La vice-présidente du parlement demande l’interdiction de PUBG Mobile et Free Fire

Le vice-président de la chambre basse du parlement, madame Badra Ferkhi, vient d’émettre une proposition à destination du Premier ministre afin d’interdire l’accès à deux jeux vidéo que sont PUBG Mobile et Free Fire en Algérie.

Des arguments à nuancer

Pour appuyer sa proposition, la députée en question évoque de nombreuses plaintes émises par des parents soucieux d’un changement de comportement chez leurs enfants. Ces derniers, semble-t-il, passent beaucoup trop de temps sur leurs écrans à jouer à ses deux jeux ‘dangereux’.
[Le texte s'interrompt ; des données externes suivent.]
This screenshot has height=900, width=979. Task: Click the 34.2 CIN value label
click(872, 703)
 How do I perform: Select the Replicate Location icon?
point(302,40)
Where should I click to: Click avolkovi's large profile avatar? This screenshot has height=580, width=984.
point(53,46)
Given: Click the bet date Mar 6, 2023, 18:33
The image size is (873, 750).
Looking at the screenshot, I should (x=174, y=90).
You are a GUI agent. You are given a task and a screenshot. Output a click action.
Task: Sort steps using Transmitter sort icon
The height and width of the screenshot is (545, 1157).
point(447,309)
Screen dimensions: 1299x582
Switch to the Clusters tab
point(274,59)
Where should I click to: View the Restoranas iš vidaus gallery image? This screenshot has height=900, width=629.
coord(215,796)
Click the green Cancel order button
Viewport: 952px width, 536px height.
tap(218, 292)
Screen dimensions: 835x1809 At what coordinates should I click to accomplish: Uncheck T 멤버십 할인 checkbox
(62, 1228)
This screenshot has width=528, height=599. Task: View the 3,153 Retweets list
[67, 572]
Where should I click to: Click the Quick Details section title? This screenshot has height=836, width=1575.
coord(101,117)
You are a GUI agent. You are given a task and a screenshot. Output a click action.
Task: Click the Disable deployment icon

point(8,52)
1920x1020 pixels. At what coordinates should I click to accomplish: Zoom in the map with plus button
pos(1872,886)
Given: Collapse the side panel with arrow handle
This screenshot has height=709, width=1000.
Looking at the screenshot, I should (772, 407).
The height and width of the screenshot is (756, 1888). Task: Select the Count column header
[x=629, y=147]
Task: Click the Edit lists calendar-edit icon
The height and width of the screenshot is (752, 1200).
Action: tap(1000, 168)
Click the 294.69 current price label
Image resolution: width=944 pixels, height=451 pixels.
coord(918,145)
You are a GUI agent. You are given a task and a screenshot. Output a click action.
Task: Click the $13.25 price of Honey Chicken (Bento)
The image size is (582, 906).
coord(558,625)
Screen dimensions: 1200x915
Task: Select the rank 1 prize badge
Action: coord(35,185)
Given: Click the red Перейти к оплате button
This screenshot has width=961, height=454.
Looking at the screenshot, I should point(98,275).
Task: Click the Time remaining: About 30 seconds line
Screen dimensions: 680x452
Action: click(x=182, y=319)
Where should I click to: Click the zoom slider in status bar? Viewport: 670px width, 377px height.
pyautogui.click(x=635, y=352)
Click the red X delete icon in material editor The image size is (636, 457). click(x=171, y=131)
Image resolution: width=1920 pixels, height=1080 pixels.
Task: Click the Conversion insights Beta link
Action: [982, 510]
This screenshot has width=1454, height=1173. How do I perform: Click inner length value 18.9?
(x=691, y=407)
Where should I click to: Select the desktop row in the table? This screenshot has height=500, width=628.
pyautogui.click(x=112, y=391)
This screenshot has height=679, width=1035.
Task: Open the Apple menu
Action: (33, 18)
L’expéditrice de la même lettre fait donc le lien entre ce temps passé sur ces deux jeux et le développement d’addictions et de comportement violents chez certains jeunes joueurs.

Un vieux débat

Il faut dire que cette polémique n’est pas une exception algérienne. Un débat similaire a eu lieu aux États-Unis en 2018 à cause de GTA Online, et dont les conclusions risquent de déplaire à madame la députée :

  1. Les addictions peuvent être le fruit de n’importe quelle activité pratiquée avec excès.
  2. Le pourcentage de personnes ‘violentes’ chez les joueurs n’est pas plus élevé que chez d’autres catégories (fans de sports, extrémises religieux…).
  3. L’état ne doit pas se substituer aux parents qui, eux, doivent savoir éduquer leurs enfants.

Quoi qu’il en soit, la balle est actuellement chez Premier ministre qui devra décider d’interdire ou pas ces deux jeux mobiles très populaires en Algérie. Néanmoins, on regrette qu’un débat public ne soit pas lancé à ce sujet avant de demander (ou pas) une interdiction pure et simple.